EXERCISE 1
From the post about practicing piano and guitar, set down word for word the part that opens with the words "Today, I decided" and closes with "really achieve mastery.".

TEXT SHOWN

** start **

This week, I’ve been going to my studio first thing in the morning, throwing down my bags, taking off my coat, and hopping onto the piano before other obligations can get to me. I got a few new books on Tuesday - stuff written for children from Gurlitt, Koehler, and Bartok. Besides making excellent material for sight-reading, these are pieces I could potentially teach to my students. I had fun reading through some easier music the way one might read through a novel or an interesting newspaper article.
Today, I decided to start with guitar, since I have burned through all my practice time so far this week playing only piano. Instead of playing through written music, I worked on learning some songs by ear. I don’t feel like I got too far with any one thing, but I’ve been away from it for awhile and I have to build up my finger strength again. Because of this, any playing I do is beneficial - but when I don’t have a lot of structure I don’t feel committed to a piece of music, and don’t really achieve mastery.
I feel as though I’ve gone through a long tunnel with piano - it is finally a joy, after years of self-doubt and confusion. I was full of baggage: I didn’t start until late in childhood, I’ve always practiced inconsistently, I was always a crummy sight-reader, and I never really felt like I had a strong foundation. Through sheer determination, I’ve been able to keep coming back to piano and put in the effort necessary to get to a place I can feel good about.

** end **

MATERIAL SHOWN
** start **

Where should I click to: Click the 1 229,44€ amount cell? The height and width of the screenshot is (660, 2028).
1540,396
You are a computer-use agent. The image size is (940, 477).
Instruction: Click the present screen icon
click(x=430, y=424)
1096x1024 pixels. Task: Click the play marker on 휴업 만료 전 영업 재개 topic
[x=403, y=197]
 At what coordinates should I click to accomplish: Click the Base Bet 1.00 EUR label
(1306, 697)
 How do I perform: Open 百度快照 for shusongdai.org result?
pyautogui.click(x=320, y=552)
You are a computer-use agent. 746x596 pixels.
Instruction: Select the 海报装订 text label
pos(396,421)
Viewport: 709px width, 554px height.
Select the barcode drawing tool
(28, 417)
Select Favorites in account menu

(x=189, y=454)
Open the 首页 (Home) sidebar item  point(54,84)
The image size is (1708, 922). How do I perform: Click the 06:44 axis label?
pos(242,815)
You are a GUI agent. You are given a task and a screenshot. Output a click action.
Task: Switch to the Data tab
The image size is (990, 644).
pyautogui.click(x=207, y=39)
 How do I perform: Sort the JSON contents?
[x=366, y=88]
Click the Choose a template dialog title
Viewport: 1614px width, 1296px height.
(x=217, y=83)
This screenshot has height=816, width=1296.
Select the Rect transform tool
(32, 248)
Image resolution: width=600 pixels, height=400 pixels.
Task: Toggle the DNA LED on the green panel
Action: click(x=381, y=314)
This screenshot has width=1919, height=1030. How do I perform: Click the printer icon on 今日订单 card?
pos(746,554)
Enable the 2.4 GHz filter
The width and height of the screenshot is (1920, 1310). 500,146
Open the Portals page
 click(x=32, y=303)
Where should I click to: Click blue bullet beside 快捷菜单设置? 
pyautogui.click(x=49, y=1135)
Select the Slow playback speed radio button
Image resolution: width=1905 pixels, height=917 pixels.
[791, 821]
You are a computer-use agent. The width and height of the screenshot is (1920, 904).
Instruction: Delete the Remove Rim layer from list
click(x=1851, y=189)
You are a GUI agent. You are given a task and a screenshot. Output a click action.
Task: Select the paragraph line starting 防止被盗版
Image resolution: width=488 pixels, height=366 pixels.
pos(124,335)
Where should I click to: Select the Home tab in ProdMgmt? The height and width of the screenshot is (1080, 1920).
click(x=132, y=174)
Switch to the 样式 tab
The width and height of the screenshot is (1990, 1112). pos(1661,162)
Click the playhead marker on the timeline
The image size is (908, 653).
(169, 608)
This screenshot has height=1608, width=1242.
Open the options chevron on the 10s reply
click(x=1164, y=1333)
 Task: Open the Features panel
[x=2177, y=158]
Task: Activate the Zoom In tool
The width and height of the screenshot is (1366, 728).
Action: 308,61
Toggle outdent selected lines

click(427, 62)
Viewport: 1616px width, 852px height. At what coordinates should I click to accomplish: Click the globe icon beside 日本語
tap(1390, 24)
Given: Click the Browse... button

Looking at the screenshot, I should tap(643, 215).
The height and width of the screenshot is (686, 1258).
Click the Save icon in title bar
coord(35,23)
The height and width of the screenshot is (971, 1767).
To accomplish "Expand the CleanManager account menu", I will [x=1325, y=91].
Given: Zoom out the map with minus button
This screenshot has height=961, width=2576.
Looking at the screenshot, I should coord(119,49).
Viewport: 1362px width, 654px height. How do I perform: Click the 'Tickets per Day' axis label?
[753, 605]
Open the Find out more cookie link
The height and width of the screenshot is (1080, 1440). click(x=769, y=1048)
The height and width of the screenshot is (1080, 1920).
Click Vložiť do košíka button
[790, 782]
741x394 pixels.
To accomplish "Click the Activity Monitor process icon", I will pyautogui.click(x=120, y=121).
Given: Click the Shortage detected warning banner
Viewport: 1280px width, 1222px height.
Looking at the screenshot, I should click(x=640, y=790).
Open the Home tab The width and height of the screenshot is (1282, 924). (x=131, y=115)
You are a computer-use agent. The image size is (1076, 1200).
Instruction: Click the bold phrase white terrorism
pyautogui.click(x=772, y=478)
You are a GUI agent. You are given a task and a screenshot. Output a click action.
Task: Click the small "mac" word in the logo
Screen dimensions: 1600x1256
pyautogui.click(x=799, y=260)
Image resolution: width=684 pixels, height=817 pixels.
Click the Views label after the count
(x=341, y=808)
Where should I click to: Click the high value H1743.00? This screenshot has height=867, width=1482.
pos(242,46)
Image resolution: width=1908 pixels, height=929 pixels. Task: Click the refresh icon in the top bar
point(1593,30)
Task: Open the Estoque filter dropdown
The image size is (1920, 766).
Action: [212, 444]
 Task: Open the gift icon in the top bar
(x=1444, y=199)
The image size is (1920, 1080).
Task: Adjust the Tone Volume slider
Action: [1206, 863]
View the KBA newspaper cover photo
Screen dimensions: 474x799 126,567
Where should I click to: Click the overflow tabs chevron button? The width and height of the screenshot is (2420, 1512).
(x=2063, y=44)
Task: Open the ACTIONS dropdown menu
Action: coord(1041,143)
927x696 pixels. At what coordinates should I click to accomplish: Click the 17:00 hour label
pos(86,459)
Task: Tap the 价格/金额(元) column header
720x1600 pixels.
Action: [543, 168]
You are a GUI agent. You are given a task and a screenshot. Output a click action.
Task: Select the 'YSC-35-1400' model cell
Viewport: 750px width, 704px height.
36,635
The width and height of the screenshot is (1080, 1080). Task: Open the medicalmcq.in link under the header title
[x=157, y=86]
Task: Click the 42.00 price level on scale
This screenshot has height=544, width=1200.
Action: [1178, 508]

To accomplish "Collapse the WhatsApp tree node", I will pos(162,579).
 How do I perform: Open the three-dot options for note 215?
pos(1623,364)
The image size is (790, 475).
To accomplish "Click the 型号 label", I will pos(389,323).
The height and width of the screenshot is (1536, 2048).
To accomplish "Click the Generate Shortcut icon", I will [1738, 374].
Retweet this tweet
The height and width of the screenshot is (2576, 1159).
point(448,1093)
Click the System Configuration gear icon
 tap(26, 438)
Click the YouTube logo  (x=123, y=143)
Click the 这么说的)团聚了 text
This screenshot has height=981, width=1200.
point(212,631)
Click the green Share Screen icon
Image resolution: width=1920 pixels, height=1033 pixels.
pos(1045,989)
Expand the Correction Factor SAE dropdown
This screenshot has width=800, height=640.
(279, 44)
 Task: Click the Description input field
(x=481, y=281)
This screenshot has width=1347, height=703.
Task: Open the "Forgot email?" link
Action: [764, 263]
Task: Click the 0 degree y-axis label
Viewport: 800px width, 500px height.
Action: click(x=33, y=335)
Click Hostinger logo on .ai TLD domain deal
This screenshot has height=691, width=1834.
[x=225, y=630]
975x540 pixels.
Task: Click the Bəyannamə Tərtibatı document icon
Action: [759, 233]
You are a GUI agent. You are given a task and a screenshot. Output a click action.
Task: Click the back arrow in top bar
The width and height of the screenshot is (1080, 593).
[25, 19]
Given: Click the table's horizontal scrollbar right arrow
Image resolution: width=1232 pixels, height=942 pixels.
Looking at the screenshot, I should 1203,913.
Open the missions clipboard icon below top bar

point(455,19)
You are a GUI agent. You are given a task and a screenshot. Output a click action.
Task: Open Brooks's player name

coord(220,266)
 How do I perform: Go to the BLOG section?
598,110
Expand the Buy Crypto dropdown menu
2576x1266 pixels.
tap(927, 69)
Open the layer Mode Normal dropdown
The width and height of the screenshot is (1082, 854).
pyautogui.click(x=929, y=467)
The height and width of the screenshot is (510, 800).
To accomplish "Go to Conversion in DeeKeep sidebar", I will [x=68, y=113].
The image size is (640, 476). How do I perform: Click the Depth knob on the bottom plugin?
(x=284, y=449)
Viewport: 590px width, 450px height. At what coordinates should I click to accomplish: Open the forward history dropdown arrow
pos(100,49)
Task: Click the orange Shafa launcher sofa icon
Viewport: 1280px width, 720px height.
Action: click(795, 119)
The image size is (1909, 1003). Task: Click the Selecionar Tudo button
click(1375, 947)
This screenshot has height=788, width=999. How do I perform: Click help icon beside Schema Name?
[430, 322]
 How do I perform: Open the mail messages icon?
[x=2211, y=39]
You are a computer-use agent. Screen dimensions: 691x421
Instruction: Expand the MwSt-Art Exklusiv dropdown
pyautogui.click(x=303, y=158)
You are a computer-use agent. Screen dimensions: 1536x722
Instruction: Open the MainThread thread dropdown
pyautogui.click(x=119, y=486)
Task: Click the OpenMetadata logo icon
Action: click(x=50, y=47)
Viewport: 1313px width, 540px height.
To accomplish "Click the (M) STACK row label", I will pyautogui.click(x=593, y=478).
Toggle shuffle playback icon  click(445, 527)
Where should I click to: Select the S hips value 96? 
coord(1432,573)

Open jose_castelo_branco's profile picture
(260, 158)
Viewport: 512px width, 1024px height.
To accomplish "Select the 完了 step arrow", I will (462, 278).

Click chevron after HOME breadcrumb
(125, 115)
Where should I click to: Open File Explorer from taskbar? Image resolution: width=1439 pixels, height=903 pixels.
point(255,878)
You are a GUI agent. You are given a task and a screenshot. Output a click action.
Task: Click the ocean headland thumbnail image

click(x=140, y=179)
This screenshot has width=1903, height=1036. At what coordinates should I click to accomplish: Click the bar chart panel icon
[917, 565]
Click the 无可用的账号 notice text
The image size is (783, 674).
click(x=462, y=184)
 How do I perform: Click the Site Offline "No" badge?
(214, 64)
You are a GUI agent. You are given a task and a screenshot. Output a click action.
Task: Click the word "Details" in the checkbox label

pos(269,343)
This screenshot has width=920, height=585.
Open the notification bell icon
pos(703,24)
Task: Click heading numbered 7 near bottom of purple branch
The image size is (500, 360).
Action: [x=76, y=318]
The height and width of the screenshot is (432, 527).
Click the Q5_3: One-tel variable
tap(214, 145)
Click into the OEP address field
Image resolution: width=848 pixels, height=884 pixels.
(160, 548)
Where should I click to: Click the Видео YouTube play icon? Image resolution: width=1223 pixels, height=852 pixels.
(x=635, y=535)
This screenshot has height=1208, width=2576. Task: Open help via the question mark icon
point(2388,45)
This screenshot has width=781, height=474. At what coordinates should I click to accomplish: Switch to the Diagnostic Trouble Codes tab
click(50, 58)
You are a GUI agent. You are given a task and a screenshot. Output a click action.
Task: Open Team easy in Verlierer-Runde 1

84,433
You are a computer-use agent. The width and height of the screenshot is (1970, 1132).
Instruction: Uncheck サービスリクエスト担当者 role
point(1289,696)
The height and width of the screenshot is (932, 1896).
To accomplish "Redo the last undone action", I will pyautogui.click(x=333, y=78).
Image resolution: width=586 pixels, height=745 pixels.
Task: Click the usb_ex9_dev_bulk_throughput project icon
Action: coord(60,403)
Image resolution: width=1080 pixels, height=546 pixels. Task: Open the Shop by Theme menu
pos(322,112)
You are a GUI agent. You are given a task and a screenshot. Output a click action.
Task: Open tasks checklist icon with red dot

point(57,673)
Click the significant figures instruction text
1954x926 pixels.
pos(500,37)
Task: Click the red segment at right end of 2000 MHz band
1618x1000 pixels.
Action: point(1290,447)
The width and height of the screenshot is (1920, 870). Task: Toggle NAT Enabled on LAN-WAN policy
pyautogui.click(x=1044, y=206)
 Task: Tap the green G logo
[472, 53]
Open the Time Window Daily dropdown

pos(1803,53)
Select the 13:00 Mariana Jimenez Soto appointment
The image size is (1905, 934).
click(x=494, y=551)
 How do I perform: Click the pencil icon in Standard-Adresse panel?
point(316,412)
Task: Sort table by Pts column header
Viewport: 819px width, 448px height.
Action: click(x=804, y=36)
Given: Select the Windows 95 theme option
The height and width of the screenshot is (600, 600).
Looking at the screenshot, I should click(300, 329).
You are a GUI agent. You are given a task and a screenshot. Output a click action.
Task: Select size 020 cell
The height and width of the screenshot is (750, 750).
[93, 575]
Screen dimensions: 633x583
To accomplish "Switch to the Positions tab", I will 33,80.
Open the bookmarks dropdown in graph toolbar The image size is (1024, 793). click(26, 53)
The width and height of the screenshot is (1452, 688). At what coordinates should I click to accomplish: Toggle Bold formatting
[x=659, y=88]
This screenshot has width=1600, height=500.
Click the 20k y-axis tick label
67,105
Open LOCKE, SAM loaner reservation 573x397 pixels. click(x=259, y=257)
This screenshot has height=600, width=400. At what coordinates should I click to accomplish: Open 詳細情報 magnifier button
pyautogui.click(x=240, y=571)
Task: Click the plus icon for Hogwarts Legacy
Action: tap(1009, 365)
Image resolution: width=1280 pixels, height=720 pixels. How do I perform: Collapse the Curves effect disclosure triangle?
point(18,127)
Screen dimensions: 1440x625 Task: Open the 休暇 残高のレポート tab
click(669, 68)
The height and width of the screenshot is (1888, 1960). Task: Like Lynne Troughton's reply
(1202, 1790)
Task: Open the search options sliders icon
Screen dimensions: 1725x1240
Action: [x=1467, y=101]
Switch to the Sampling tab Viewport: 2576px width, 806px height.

** end **

EXERCISE 2
Output the part of the records that opens with the line containing "The height and width of the screenshot is (1536, 2048)." and closes with the line containing "Action: [764, 263]" as a numbered list, with blank lines omitted.

TASK SOLUTION 1
Today, I decided to start with guitar, since I have burned through all my practice time so far this week playing only piano. Instead of playing through written music, I worked on learning some songs by ear. I don’t feel like I got too far with any one thing, but I’ve been away from it for awhile and I have to build up my finger strength again. Because of this, any playing I do is beneficial - but when I don’t have a lot of structure I don’t feel committed to a piece of music, and don’t really achieve mastery.

TASK SOLUTION 2
1. The height and width of the screenshot is (1536, 2048).
2. To accomplish "Click the Generate Shortcut icon", I will [1738, 374].
3. Retweet this tweet
4. The height and width of the screenshot is (2576, 1159).
5. point(448,1093)
6. Click the System Configuration gear icon
7.  tap(26, 438)
8. Click the YouTube logo  (x=123, y=143)
9. Click the 这么说的)团聚了 text
10. This screenshot has height=981, width=1200.
11. point(212,631)
12. Click the green Share Screen icon
13. Image resolution: width=1920 pixels, height=1033 pixels.
14. pos(1045,989)
15. Expand the Correction Factor SAE dropdown
16. This screenshot has width=800, height=640.
17. (279, 44)
18.  Task: Click the Description input field
19. (x=481, y=281)
20. This screenshot has width=1347, height=703.
21. Task: Open the "Forgot email?" link
22. Action: [764, 263]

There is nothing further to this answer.